(Required action):
Scan the material for "computer". Copy every line it appears in.

(Exercise input):
------------------------------------------------------------

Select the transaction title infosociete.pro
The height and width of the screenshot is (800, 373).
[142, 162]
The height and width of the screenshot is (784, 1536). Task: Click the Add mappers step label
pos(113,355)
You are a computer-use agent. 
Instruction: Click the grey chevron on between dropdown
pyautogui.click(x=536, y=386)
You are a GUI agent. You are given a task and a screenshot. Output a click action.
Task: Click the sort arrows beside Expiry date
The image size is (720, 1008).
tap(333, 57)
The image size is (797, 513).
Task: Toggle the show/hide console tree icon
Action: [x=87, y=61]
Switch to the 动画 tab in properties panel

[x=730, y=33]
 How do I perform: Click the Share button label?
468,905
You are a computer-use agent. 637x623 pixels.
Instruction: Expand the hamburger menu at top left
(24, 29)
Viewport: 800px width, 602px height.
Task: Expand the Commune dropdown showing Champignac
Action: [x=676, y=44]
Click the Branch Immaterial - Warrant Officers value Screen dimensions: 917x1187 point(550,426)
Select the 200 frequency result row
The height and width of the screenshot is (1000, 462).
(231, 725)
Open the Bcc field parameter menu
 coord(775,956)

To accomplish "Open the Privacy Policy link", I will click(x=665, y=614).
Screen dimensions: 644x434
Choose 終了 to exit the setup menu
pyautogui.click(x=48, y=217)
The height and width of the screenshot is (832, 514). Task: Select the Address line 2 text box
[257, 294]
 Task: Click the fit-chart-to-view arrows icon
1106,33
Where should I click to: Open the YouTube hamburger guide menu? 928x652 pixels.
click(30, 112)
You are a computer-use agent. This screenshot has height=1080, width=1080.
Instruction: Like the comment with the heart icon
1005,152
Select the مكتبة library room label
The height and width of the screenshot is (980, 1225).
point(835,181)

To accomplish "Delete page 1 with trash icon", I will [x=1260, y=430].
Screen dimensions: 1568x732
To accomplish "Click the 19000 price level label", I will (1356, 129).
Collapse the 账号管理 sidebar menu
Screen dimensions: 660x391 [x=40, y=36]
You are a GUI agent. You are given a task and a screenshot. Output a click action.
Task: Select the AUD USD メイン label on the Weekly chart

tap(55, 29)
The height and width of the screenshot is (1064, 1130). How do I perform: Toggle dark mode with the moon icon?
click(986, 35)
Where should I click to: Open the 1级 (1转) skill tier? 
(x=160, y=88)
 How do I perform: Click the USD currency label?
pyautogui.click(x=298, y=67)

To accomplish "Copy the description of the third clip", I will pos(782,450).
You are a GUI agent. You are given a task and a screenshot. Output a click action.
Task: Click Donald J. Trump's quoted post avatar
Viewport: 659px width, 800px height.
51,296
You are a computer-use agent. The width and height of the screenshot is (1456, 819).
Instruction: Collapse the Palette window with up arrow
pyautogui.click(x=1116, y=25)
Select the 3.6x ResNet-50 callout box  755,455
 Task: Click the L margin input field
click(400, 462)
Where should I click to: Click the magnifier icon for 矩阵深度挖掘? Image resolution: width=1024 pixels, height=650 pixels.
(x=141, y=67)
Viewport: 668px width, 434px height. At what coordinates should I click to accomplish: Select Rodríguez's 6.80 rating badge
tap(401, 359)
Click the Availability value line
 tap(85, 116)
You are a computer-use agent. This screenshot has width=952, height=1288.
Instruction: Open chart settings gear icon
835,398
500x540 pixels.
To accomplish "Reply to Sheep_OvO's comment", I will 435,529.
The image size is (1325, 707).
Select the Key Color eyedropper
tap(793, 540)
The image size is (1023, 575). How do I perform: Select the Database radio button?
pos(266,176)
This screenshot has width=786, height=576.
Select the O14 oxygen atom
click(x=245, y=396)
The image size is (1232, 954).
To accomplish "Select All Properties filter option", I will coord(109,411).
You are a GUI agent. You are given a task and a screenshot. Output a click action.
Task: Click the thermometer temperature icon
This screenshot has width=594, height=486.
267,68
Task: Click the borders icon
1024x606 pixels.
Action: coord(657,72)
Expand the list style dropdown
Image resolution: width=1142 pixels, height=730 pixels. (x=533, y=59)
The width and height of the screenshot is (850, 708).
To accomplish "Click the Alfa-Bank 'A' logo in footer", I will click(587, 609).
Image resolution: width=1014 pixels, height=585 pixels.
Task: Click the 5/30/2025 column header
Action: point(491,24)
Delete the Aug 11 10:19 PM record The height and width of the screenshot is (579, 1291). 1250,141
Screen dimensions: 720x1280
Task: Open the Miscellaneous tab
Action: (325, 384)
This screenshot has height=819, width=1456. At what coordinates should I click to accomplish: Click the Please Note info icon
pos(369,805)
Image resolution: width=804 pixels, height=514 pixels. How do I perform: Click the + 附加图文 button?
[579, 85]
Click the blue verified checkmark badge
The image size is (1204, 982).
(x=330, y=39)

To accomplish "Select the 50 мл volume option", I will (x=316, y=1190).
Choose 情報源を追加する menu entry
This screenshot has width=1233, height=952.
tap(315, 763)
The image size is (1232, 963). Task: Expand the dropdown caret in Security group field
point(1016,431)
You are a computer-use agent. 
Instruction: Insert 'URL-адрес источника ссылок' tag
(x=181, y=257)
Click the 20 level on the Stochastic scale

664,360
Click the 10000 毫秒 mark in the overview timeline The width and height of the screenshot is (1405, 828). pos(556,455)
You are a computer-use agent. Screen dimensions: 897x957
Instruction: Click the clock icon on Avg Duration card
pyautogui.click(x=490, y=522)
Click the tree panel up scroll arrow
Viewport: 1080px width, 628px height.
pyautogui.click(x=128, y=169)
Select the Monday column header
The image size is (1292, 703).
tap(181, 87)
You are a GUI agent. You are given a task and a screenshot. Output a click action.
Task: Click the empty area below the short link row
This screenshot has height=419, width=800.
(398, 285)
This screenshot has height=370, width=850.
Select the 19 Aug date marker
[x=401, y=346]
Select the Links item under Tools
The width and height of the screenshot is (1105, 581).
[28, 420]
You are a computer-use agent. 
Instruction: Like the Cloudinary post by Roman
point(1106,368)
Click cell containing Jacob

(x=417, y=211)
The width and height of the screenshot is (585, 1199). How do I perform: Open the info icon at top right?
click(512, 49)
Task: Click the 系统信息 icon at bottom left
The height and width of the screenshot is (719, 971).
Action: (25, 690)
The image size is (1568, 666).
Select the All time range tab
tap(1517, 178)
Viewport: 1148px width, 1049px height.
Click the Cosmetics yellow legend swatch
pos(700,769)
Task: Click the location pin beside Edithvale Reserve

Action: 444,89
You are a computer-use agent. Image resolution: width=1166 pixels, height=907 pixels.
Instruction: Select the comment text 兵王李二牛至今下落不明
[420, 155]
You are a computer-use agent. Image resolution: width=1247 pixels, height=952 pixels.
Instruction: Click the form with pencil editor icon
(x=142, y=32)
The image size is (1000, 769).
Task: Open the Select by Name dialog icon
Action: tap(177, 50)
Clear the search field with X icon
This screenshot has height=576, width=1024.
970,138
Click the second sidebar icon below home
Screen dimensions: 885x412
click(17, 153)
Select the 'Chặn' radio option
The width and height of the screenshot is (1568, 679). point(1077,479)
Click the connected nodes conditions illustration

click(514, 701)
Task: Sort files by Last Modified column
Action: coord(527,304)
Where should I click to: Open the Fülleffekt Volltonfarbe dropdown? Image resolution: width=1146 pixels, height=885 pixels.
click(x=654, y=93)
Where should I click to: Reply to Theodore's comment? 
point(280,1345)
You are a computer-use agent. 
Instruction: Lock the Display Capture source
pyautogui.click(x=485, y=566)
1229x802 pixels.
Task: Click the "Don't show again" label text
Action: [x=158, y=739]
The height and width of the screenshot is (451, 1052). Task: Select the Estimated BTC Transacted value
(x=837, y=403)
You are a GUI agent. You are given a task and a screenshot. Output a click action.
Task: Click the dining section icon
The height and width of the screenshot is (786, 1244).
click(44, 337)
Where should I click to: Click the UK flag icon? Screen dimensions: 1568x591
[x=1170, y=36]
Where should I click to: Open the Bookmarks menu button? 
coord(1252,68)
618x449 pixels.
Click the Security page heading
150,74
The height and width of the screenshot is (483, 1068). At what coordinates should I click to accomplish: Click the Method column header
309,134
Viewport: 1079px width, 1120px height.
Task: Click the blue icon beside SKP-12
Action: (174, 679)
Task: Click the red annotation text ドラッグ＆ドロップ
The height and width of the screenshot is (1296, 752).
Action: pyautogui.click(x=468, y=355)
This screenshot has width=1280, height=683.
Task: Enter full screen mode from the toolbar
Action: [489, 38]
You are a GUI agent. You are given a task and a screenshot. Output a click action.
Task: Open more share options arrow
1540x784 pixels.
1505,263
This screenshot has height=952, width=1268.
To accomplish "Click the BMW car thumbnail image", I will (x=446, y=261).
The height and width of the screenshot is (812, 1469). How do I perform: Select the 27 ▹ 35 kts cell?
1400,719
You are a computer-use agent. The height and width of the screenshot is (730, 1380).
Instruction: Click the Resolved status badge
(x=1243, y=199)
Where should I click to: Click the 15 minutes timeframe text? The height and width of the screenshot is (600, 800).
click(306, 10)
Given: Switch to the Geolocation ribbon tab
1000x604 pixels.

------------------------------------------------------------

(Exercise result):
You are a computer-use agent. 
You are a computer-use agent. 637x623 pixels.
You are a computer-use agent. This screenshot has height=1080, width=1080.
You are a computer-use agent. The width and height of the screenshot is (1456, 819).
You are a computer-use agent. This screenshot has width=952, height=1288.
You are a computer-use agent. 
You are a computer-use agent. Screen dimensions: 897x957
You are a computer-use agent. 
You are a computer-use agent. Image resolution: width=1166 pixels, height=907 pixels.
You are a computer-use agent. Image resolution: width=1247 pixels, height=952 pixels.
You are a computer-use agent. 
You are a computer-use agent. The height and width of the screenshot is (730, 1380).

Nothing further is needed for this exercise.